Abstract

Background: Higher detection of interstitial pneumonia with autoimmune features (IPAF), and idiopathic pulmonary fibrosis (IPF) has significant diagnostic and therapeutic implications. Some matrix metalloproteinases (MMPs) have become reliable diagnostic biomarkers in IPAF and IPF in previous studies, yet relevant reliability remains to be recognized. Material and Methods: 36 ILDs patients, including 31 IPAF patients (Mean ± SD, 50.20 ± 5.10 years; 16 (51.6%) females) and 5 IPF patients (Mean ± SD, 61.20 ± 6.73 years; 1 (20.0%) females) were retrospectively enrolled. Serial serum samples were collected from patients with IPAF and IPF between January 2019 and December 2020. Notably, Serum MMPs levels were measured by U-PLEX Biomarker Group 1(Human) Multiplex Assays (MSD, USA). Results: A combination of MMPs and combinatorial biomarkers was strongly associated with clinical subjects in this study (AUC, 0.597 for Stability vs. Improvement and 0.756 for Stability vs. Exacerbation). Importantly, the AUC of MMP-12 reaches 0.730 (P<0.05, Stability AUC vs. Improvement AUC) while MMP-13 reaches 0.741 (P<0.05, Stability AUC vs.

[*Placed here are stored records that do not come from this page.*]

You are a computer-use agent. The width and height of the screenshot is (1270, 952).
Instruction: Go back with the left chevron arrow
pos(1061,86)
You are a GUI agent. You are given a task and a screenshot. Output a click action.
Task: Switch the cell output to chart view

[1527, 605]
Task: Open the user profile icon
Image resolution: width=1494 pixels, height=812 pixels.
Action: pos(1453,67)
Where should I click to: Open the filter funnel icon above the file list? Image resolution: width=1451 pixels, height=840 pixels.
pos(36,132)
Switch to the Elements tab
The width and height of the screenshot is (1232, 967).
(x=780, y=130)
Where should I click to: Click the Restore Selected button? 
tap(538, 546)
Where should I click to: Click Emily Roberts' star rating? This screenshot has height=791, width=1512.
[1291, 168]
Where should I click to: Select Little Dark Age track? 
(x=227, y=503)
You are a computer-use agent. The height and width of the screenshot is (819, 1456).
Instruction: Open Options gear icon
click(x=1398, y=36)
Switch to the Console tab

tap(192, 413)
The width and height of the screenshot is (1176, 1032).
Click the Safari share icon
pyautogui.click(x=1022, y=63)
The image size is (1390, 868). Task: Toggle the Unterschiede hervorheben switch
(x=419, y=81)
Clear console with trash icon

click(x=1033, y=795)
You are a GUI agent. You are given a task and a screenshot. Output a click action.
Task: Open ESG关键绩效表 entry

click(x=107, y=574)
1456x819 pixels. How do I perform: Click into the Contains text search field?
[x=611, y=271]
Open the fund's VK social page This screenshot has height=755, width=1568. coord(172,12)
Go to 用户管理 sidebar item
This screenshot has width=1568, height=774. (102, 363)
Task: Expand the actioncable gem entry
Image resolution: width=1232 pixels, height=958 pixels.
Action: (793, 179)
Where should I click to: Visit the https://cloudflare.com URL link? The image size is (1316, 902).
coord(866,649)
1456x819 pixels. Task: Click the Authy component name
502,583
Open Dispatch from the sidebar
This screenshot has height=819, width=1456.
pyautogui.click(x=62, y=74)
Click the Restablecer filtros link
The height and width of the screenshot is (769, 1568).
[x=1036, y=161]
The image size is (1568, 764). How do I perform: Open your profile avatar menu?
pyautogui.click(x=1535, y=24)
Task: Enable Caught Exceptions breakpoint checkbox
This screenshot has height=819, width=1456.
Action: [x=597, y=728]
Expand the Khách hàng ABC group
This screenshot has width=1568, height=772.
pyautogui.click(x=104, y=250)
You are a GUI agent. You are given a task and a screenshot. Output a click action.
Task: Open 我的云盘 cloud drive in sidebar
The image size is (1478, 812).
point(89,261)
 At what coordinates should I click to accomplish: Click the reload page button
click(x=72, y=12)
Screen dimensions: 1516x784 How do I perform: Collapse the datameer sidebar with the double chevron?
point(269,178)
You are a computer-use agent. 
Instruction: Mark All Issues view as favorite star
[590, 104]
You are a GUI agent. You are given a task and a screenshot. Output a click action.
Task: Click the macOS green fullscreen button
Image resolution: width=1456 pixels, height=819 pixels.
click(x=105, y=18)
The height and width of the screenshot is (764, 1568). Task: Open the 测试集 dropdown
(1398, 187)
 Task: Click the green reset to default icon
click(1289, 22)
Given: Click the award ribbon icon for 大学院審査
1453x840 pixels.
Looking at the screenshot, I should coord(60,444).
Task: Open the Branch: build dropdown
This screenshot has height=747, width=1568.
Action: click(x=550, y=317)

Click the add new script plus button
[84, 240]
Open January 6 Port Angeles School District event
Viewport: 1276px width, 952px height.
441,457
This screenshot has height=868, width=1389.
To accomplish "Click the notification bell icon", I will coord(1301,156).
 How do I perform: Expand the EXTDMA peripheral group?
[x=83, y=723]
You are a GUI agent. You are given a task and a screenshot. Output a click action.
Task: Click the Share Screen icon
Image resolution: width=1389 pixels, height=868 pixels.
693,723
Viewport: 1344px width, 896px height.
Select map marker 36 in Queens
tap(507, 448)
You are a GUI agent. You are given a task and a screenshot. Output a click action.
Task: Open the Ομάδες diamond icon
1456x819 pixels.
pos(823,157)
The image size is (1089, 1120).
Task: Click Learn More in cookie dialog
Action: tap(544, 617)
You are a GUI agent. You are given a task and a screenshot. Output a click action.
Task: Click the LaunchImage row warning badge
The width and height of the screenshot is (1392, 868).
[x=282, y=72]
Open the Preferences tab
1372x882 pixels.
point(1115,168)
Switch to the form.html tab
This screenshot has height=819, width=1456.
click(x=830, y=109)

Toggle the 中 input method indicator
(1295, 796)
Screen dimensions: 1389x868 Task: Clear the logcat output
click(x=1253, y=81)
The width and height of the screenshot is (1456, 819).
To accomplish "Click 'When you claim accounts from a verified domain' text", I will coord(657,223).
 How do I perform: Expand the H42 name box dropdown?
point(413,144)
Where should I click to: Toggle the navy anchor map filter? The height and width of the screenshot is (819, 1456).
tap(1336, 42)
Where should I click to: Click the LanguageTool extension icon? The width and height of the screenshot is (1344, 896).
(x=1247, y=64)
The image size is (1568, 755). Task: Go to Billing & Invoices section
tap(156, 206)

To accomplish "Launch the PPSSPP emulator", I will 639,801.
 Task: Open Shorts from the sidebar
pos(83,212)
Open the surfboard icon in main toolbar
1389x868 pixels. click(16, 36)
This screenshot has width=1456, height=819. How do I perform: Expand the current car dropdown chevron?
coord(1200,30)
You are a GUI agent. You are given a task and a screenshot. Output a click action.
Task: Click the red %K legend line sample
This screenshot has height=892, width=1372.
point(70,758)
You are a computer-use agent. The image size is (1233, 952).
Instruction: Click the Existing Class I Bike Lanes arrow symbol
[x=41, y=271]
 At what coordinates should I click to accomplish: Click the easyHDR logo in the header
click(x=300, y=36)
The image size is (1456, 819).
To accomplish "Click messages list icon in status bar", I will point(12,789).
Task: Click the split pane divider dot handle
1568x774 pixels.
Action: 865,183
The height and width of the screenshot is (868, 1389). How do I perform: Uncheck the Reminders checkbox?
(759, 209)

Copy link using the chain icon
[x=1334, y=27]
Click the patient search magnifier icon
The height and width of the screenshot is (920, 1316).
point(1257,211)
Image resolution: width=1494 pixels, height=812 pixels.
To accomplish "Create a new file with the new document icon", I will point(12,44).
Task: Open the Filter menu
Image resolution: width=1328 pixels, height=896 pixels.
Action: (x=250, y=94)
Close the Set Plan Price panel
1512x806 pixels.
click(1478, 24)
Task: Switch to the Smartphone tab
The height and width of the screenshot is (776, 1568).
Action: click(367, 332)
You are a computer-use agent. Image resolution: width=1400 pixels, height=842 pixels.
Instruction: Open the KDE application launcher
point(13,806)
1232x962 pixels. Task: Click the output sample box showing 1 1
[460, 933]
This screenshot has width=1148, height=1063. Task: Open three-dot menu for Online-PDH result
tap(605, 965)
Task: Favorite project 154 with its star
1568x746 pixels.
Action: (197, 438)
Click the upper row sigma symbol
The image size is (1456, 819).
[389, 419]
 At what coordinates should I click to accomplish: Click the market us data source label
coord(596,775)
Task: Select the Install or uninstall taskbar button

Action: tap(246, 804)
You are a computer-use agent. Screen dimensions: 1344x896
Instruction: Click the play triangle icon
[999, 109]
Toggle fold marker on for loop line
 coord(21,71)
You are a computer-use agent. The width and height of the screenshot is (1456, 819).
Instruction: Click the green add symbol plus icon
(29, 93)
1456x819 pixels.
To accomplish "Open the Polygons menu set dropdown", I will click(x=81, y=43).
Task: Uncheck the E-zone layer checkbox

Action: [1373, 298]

Exacerbation AUC) showed better performance than other MMPs in two comparisons. Conclusions: Clinical risk factors and MMPs are strongly associated with either stratification of the disease of progression of IPAF or in two IPAF and IPF independent cohorts. To our knowledge, this is the first to illustrate that MMP-12 and MMP-13 may be expected to become typical promising biomarkers in Improvement - IPAF and Exacerbation - IPAF, respectively.